**Provided data**
◇ ◇ ◇ ◇

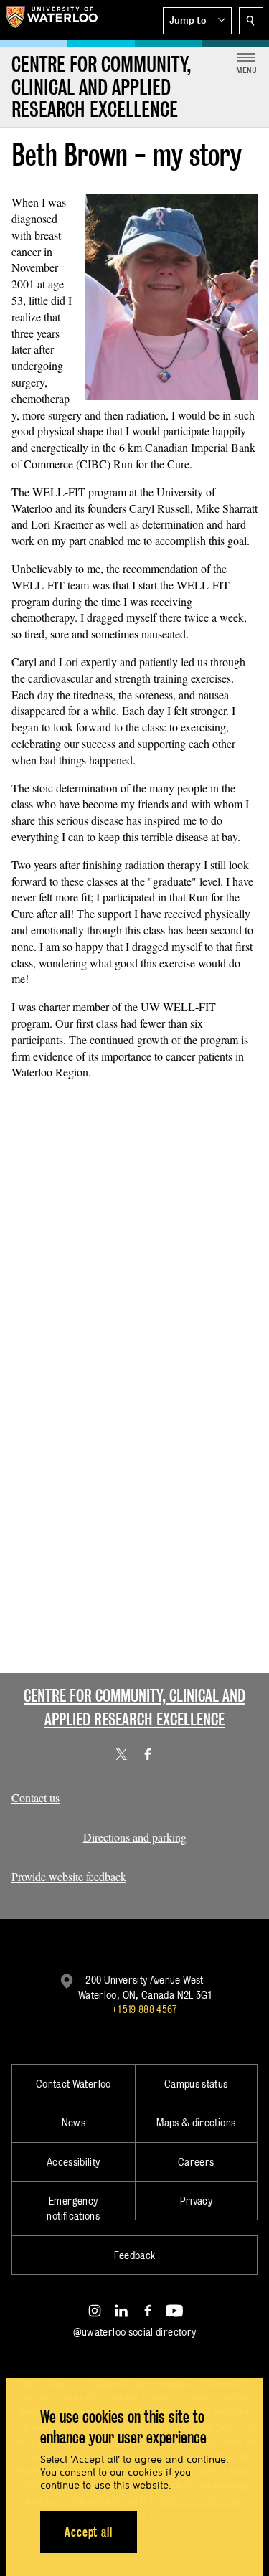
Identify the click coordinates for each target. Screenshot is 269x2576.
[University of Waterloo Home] (52, 20)
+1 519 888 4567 (144, 2009)
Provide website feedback (68, 1876)
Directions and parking (135, 1837)
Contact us (35, 1797)
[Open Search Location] (251, 20)
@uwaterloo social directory (135, 2332)
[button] (197, 21)
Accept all (89, 2531)
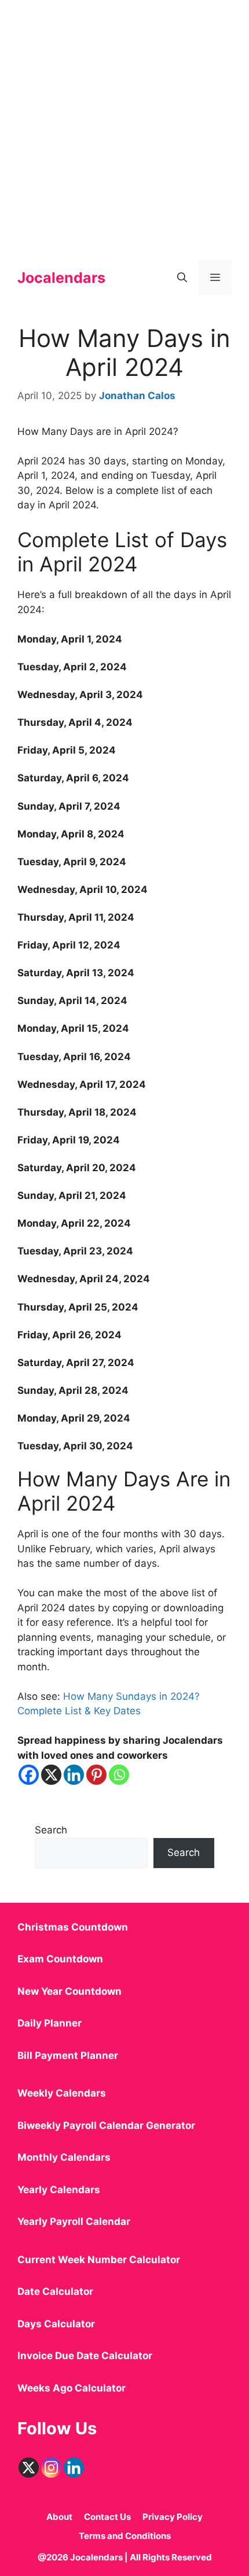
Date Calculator (55, 2291)
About (59, 2516)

◇ ◇ ◇ ◇

All entries above are to be restated exactly, with every image omitted.

Identify the click coordinates for each target. Screenshot is 269x2576.
[University of Waterloo Home] (52, 20)
+1 519 888 4567 (144, 2009)
Provide website feedback (68, 1876)
Directions and parking (135, 1837)
Contact us (35, 1797)
[Open Search Location] (251, 20)
@uwaterloo social directory (135, 2332)
[button] (197, 21)
Accept all (89, 2531)
Date Calculator (55, 2291)
About (59, 2516)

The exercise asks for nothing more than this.